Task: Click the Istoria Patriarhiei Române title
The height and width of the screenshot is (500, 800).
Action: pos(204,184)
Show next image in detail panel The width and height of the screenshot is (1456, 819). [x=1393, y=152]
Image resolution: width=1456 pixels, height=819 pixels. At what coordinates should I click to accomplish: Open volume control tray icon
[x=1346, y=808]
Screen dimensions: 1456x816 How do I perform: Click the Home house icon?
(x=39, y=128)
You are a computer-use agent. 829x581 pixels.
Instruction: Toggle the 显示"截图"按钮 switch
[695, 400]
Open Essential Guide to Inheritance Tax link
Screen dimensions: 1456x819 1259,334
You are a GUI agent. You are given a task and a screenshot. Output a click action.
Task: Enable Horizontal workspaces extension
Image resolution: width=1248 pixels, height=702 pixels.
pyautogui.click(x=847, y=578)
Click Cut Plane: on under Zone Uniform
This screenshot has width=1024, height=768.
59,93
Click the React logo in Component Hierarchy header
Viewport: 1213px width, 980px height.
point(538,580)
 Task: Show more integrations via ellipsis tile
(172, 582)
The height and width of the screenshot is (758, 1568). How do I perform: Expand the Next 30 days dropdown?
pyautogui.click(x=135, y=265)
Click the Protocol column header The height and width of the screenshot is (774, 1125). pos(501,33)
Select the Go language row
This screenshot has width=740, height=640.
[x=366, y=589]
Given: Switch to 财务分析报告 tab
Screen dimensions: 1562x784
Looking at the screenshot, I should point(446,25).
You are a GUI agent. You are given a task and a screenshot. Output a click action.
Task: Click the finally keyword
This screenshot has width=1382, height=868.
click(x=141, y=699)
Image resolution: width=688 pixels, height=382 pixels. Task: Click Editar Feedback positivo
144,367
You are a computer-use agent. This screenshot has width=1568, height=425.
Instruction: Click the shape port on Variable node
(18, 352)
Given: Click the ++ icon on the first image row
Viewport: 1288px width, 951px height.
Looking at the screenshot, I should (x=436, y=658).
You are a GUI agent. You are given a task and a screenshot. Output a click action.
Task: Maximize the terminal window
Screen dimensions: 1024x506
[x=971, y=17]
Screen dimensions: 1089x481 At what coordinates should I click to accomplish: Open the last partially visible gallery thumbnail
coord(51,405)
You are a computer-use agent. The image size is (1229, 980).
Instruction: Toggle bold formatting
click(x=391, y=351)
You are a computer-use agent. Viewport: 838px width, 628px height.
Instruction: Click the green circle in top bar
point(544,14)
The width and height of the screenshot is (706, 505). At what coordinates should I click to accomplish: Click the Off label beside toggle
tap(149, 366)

------------------------------------------------

PROBLEM STATEMENT: Copy out all the rows above word for word, without changing anything.

THE COMPLETED TASK:
Task: Click the Istoria Patriarhiei Române title
The height and width of the screenshot is (500, 800).
Action: pos(204,184)
Show next image in detail panel The width and height of the screenshot is (1456, 819). [x=1393, y=152]
Image resolution: width=1456 pixels, height=819 pixels. At what coordinates should I click to accomplish: Open volume control tray icon
[x=1346, y=808]
Screen dimensions: 1456x816 How do I perform: Click the Home house icon?
(x=39, y=128)
You are a computer-use agent. 829x581 pixels.
Instruction: Toggle the 显示"截图"按钮 switch
[695, 400]
Open Essential Guide to Inheritance Tax link
Screen dimensions: 1456x819 1259,334
You are a GUI agent. You are given a task and a screenshot. Output a click action.
Task: Enable Horizontal workspaces extension
Image resolution: width=1248 pixels, height=702 pixels.
pyautogui.click(x=847, y=578)
Click Cut Plane: on under Zone Uniform
This screenshot has width=1024, height=768.
59,93
Click the React logo in Component Hierarchy header
Viewport: 1213px width, 980px height.
point(538,580)
 Task: Show more integrations via ellipsis tile
(172, 582)
The height and width of the screenshot is (758, 1568). How do I perform: Expand the Next 30 days dropdown?
pyautogui.click(x=135, y=265)
Click the Protocol column header The height and width of the screenshot is (774, 1125). pos(501,33)
Select the Go language row
This screenshot has width=740, height=640.
[x=366, y=589]
Given: Switch to 财务分析报告 tab
Screen dimensions: 1562x784
Looking at the screenshot, I should point(446,25).
You are a GUI agent. You are given a task and a screenshot. Output a click action.
Task: Click the finally keyword
This screenshot has width=1382, height=868.
click(x=141, y=699)
Image resolution: width=688 pixels, height=382 pixels. Task: Click Editar Feedback positivo
144,367
You are a computer-use agent. This screenshot has width=1568, height=425.
Instruction: Click the shape port on Variable node
(18, 352)
Given: Click the ++ icon on the first image row
Viewport: 1288px width, 951px height.
Looking at the screenshot, I should (x=436, y=658).
You are a GUI agent. You are given a task and a screenshot. Output a click action.
Task: Maximize the terminal window
Screen dimensions: 1024x506
[x=971, y=17]
Screen dimensions: 1089x481 At what coordinates should I click to accomplish: Open the last partially visible gallery thumbnail
coord(51,405)
You are a computer-use agent. The image size is (1229, 980).
Instruction: Toggle bold formatting
click(x=391, y=351)
You are a computer-use agent. Viewport: 838px width, 628px height.
Instruction: Click the green circle in top bar
point(544,14)
The width and height of the screenshot is (706, 505). At what coordinates should I click to accomplish: Click the Off label beside toggle
tap(149, 366)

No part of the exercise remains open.